La sconfitta interna rimediata contro l'Orvietana lascia pesanti strascichi in casa Follonica Gavorrano, non solo per il punteggio di 0-1 ma soprattutto per il nervosismo che ha decimato la squadra durante l'incontro. Il direttore sportivo Jacopo Galbiati, intervenuto ai microfoni della stampa nel post-partita, ha analizzato con estrema amarezza la situazione, puntando il dito sulla gestione disciplinare dei suoi calciatori.
«È innegabile che le espulsioni abbiano stravolto completamente il piano gara e condizionato l'andamento della sfida» ha esordito il dirigente biancorosso. «Trovarsi a giocare per un intero tempo in dieci uomini, e addirittura finire la partita in nove, non è un comportamento ammissibile né concesso in un match di questa importanza. Abbiamo peccato di lucidità proprio quando non potevamo permettercelo».

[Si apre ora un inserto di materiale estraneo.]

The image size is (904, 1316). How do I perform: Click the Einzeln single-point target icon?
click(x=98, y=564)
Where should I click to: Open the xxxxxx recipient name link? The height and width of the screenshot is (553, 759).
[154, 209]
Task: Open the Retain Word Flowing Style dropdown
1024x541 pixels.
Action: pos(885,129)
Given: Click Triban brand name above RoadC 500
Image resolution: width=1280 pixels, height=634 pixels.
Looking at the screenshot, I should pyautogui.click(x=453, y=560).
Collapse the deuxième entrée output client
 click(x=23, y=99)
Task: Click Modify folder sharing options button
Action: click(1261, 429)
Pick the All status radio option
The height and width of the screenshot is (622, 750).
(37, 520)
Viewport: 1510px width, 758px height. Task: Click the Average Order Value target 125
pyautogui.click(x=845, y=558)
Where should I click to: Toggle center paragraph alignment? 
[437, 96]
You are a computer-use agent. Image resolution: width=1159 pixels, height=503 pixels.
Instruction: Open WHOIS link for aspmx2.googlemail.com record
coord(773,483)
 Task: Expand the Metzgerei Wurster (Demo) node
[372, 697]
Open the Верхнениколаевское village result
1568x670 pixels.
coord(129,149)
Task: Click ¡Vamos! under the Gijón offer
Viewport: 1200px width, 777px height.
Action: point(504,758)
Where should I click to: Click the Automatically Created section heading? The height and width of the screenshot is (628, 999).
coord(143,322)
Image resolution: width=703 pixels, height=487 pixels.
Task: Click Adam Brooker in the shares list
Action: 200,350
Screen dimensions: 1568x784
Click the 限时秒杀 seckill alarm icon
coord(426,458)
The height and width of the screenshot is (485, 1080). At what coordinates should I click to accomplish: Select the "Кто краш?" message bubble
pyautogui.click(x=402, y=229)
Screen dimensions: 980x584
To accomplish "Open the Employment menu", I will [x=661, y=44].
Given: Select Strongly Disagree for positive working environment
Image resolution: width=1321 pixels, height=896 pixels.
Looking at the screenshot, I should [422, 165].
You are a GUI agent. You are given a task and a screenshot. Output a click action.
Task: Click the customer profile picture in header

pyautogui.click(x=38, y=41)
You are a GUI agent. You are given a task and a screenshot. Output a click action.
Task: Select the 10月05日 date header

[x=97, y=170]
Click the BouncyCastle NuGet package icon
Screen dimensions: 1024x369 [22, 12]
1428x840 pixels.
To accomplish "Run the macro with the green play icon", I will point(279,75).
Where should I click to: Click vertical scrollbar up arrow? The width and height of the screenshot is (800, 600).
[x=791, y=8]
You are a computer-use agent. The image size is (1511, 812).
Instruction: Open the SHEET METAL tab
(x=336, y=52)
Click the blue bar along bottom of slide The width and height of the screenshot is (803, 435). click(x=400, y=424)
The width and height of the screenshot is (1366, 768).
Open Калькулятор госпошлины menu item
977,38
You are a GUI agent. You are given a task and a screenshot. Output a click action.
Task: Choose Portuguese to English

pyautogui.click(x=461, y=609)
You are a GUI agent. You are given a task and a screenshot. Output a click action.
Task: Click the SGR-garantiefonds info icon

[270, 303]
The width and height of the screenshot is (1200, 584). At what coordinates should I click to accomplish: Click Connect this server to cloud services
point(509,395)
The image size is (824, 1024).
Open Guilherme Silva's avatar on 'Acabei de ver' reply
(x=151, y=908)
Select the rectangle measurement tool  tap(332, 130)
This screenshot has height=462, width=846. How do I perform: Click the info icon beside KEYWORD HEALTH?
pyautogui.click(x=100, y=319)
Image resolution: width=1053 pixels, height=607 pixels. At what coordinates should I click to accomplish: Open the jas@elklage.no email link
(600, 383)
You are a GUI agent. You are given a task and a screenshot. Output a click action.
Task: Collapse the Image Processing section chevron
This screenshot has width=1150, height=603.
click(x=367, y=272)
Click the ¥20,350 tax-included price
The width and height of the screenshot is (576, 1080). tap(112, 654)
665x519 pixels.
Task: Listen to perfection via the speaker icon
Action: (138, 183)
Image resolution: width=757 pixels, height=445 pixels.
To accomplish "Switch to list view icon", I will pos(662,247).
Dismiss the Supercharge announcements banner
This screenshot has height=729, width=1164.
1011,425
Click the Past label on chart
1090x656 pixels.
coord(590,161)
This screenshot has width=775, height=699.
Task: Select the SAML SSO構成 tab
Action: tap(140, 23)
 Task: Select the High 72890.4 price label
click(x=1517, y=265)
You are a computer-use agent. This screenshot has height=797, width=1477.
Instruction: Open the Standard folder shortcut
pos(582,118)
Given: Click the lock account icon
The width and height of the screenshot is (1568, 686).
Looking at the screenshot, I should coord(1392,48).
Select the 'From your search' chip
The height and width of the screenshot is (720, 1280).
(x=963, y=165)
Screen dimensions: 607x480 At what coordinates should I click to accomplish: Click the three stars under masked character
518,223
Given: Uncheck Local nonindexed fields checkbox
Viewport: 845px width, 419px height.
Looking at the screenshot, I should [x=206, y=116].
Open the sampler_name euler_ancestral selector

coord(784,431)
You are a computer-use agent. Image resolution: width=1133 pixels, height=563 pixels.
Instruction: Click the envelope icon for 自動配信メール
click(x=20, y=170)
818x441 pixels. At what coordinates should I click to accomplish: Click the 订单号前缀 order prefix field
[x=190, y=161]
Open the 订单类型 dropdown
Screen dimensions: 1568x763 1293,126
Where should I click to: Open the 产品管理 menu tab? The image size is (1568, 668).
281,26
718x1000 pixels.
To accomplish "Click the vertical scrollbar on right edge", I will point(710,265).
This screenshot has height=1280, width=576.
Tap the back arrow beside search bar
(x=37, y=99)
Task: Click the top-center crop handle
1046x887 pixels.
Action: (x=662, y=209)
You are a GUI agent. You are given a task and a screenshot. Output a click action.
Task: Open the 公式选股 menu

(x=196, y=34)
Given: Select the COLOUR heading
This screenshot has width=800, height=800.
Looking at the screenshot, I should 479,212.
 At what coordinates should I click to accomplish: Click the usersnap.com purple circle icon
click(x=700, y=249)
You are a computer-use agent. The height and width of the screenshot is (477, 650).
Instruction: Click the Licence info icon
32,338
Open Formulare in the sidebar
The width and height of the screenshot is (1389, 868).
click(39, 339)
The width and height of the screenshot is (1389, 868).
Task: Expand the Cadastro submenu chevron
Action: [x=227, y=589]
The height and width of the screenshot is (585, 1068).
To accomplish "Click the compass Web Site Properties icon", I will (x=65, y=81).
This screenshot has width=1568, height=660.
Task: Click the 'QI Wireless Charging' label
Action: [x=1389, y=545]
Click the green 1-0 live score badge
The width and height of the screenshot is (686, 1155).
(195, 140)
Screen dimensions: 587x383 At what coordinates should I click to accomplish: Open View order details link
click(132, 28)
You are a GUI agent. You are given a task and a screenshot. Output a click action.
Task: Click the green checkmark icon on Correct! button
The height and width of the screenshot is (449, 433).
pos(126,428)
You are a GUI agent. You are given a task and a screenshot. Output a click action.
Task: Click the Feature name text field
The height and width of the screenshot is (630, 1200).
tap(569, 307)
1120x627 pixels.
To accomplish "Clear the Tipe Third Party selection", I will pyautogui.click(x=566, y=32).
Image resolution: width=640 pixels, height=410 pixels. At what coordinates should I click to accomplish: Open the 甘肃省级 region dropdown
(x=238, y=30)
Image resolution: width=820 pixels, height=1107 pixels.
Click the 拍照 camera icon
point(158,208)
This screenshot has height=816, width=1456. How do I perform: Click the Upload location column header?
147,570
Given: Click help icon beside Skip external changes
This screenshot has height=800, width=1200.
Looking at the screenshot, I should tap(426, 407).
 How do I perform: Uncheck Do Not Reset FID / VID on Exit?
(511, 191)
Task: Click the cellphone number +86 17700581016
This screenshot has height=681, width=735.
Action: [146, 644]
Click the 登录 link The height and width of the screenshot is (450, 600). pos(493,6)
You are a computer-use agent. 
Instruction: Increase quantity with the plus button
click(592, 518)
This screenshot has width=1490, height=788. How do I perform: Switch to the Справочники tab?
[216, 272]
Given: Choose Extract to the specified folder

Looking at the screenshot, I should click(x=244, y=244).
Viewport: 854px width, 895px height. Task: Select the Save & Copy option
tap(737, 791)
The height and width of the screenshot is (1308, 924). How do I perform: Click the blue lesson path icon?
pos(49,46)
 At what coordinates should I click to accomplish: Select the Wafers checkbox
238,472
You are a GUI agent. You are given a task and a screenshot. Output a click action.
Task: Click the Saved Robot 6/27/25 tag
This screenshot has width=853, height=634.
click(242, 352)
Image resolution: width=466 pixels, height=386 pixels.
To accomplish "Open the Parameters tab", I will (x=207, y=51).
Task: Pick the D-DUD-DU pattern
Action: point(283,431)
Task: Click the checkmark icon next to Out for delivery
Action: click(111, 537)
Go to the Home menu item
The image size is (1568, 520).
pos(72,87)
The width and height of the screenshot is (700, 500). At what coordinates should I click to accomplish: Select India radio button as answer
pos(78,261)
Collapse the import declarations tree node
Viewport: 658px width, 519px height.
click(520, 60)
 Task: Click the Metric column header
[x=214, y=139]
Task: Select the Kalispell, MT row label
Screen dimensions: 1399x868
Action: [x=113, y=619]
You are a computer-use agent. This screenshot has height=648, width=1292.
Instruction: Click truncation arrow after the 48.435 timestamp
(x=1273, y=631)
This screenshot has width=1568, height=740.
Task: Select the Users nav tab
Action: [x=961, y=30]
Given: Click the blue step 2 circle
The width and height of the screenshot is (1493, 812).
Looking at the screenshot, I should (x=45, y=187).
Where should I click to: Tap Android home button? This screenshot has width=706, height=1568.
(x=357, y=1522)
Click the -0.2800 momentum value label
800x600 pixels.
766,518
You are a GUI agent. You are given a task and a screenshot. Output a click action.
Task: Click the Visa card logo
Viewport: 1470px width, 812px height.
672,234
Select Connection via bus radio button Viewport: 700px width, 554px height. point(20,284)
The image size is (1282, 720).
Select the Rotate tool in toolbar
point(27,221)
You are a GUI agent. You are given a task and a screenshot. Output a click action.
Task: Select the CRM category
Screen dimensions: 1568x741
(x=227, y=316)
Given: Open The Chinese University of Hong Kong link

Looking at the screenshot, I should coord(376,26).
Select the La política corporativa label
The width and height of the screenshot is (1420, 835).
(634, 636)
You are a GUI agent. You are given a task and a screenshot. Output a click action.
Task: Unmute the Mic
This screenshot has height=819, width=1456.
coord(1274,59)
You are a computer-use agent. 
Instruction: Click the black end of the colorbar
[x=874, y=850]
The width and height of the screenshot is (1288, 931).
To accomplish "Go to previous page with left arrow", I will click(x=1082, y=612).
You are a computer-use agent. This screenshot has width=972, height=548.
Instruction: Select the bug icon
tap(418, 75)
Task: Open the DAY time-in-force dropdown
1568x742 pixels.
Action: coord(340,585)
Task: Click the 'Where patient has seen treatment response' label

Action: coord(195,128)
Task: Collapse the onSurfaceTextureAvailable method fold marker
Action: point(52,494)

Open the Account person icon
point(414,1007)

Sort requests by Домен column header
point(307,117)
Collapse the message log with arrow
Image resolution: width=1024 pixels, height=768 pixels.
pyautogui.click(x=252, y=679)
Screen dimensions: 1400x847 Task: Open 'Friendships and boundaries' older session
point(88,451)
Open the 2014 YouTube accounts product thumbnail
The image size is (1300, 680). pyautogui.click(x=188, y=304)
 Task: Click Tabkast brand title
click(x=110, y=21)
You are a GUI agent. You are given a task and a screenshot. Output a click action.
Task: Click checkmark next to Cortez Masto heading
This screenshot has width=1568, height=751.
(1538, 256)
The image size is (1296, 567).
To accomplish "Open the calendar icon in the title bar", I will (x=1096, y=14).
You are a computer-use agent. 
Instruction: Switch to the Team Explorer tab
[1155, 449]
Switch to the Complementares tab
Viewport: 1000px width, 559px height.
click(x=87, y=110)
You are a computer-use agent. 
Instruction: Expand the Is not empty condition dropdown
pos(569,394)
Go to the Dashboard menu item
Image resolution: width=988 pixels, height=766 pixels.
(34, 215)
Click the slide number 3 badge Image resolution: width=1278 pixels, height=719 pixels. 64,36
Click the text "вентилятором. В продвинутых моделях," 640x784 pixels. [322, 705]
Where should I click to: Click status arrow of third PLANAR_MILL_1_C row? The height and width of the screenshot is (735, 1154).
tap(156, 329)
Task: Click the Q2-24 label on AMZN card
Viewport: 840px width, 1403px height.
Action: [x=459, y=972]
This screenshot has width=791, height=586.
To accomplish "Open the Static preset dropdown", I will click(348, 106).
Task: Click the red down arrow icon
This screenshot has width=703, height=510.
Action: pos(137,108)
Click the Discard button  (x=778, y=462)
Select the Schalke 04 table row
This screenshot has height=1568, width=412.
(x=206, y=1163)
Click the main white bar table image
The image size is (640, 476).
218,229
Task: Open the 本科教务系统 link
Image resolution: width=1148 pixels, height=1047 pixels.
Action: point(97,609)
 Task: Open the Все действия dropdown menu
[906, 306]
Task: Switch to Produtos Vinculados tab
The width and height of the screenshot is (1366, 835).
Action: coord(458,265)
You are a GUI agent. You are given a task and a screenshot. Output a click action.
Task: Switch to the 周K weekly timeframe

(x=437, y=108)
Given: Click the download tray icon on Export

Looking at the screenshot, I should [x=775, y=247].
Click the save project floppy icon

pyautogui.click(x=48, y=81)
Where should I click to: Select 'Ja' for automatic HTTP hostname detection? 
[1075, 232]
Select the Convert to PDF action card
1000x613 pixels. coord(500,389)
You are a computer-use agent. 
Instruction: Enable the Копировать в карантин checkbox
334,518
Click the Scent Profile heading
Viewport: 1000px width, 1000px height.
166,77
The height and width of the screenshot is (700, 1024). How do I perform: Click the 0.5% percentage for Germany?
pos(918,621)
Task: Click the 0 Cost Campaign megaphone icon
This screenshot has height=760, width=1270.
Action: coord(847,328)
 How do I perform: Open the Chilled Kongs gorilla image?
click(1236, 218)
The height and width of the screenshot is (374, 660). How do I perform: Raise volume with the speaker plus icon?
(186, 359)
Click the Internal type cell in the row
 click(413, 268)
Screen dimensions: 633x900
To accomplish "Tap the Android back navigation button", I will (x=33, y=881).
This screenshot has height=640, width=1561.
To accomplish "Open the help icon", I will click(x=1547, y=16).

«Eppure, nonostante l'inferiorità numerica, ho avuto la sensazione che la partita fosse ampiamente sotto il nostro controllo» ha proseguito Galbiati nel suo sfogo. «Durante il primo tempo abbiamo costruito le occasioni per passare in vantaggio ma non siamo stati cinici. Anche nel secondo tempo, pur con l'uomo in meno, i nostri avversari non avevano mai creato situazioni realmente pericolose per colpirci».
A fare la differenza, in una gara bloccata, è stata la capacità degli ospiti di capitalizzare i momenti chiave. «Sappiamo perfettamente quanto i calci d'angolo e le palle inattive possano pesare in questo girone: l'Orvietana è stata brava a sfruttare la sua opportunità, a differenza nostra che solitamente siamo efficaci in queste situazioni ma oggi non ci siamo riusciti».
«Questo risultato ci complica notevolmente il cammino, la classifica parla chiaro e adesso siamo nei guai» ha ammesso con onestà il DS, guardando poi al calendario che attende la squadra. «Ci restano due partite e il nostro compito sarà quello di dare il massimo per ottenere bottino pieno. Purtroppo, però, ora non dipendiamo più solo da noi stessi e dovremo monitorare costantemente i risultati degli altri campi».
Il rammarico più grande espresso dal dirigente riguarda la sproporzione tra la mole di gioco e l'esito finale della gara. «Mi piange il cuore se penso che l'Orvietana si è avvicinata alla nostra porta forse una volta nel primo tempo e poi ha trovato il gol nell'unico calcio d'angolo della ripresa. Abbiamo dei demeriti enormi, specialmente per le due espulsioni, ma la squadra per quanto espresso sul terreno di gioco non meritava assolutamente di uscire sconfitta».
Nonostante la rabbia, Galbiati ha voluto lanciare un segnale di reazione a tutto l'ambiente in vista delle ultime due giornate di campionato. «C'è tantissimo dispiacere e molto rammarico per come è andata oggi, ma se decidiamo di fare drammi proprio ora, allora non ha nemmeno senso scendere in campo per le prossime gare. Dobbiamo resettare subito tutto».
«Sappiamo perfettamente cosa dobbiamo fare nelle prossime due sfide, a partire dalla trasferta di Scandicci» ha concluso il direttore sportivo del Follonica Gavorrano. «Speriamo di riuscire a portare a casa l'intera posta in palio in entrambi i match; solo allora guarderemo la graduatoria definitiva per capire se saremo costretti a passare attraverso le forche caudine dei playout o se potremo festeggiare la salvezza diretta».